China’s President Xi Jinping has pledged that the country will meet its 5% GDP growth target for the year and maintain its role as a driving force for global economic expansion, the Financial Times reports.
The remarks, aimed at reassuring international investors and financial leaders, come as Beijing intensifies efforts to counter deflationary pressures and revive domestic consumption.
Xi’s statement was made during a high-profile gathering in Beijing with key figures from international financial institutions, including IMF Managing Director Kristalina Georgieva and World Bank President Ajay Banga. The pledge coincided with fresh signs of policy support, including a shift in China’s monetary policy stance and renewed commitments to stimulate demand.
China’s markets responded positively to the announcements. The CSI 300 index of mainland-listed shares rose as much as 3.3% at the start of trading on Tuesday, before closing up 0.7%. Meanwhile, the yield on China’s benchmark 10-year government bonds dropped by five basis points to 1.86%, a record low, as investors bet on additional interest rate cuts from the central bank. Lower bond yields typically reflect investor expectations of more supportive monetary policy.
These moves follow a pivotal Communist Party politburo meeting, during which China’s leaders signaled plans for “extraordinary” measures to boost growth. The shift marks the first change in China’s monetary policy stance in 14 years and reflects growing urgency to address weak consumption and inflationary pressures.
Recent economic indicators underscore the scale of the challenge. Import data for November showed a 3.9% year-on-year decline, the steepest drop since February, reflecting continued softness in consumer demand. Inflation remains low, with consumer prices rising by just 0.2% in November compared to a year earlier.
“The contraction of imports is consistent with the weak [consumer price] data,” said Zhiwei Zhang, chief economist at Pinpoint Asset Management, in a note to investors.
He added that the politburo’s meeting signaled a shift toward stronger domestic demand in 2024, though details of the government’s next steps remain unclear.
While imports fell, exports posted a 6.7% year-on-year increase in November, though this was below analysts’ expectations. Exporters are believed to be rushing shipments ahead of potential new US tariffs under the incoming Trump administration. China’s trade surplus with the U.S. widened to $34.9 billion in November, up from $33.5 billion in October.
Analysts at Capital Economics noted that while the pace of export growth slowed, it is unlikely to mark the end of China’s export boom.
“We expect exports to accelerate again in the coming months, supported by gains in export competitiveness and exporters front-running tariffs,” they said.
Beijing’s economic plans are also being shaped by shifting global trade relations, particularly with the US. The return of Donald Trump to the White House has sparked concerns about the reintroduction of higher tariffs on Chinese goods. Xi called for “stable, healthy, and sustainable” US-China relations, while warning that “tariff wars, trade wars, and technology wars go against historic trends.”
The two leaders reportedly spoke recently, though the details of their discussion were not disclosed.

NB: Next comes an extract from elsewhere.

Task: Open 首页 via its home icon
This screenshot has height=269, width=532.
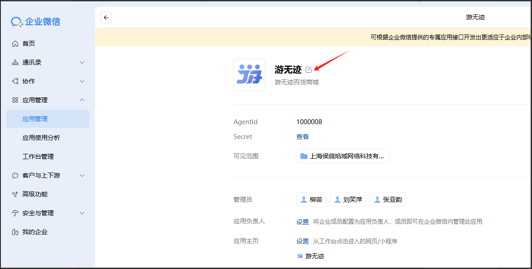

Meanwhile, China’s government has emphasized its readiness to manage potential fallout from US policy changes.
China’s upcoming Central Economic Work Conference, one of the most important annual economic policy events, is expected to offer further clarity on Beijing’s economic strategy for 2024. Investors will be watching closely for new measures aimed at supporting the property sector, stabilizing the stock market, and boosting consumer demand.
With deflationary risks lingering, Beijing’s response will be crucial to restoring investor confidence. Market participants anticipate that policymakers will adopt a “more proactive” fiscal stance and increase consumption-boosting measures, as pledged by the politburo.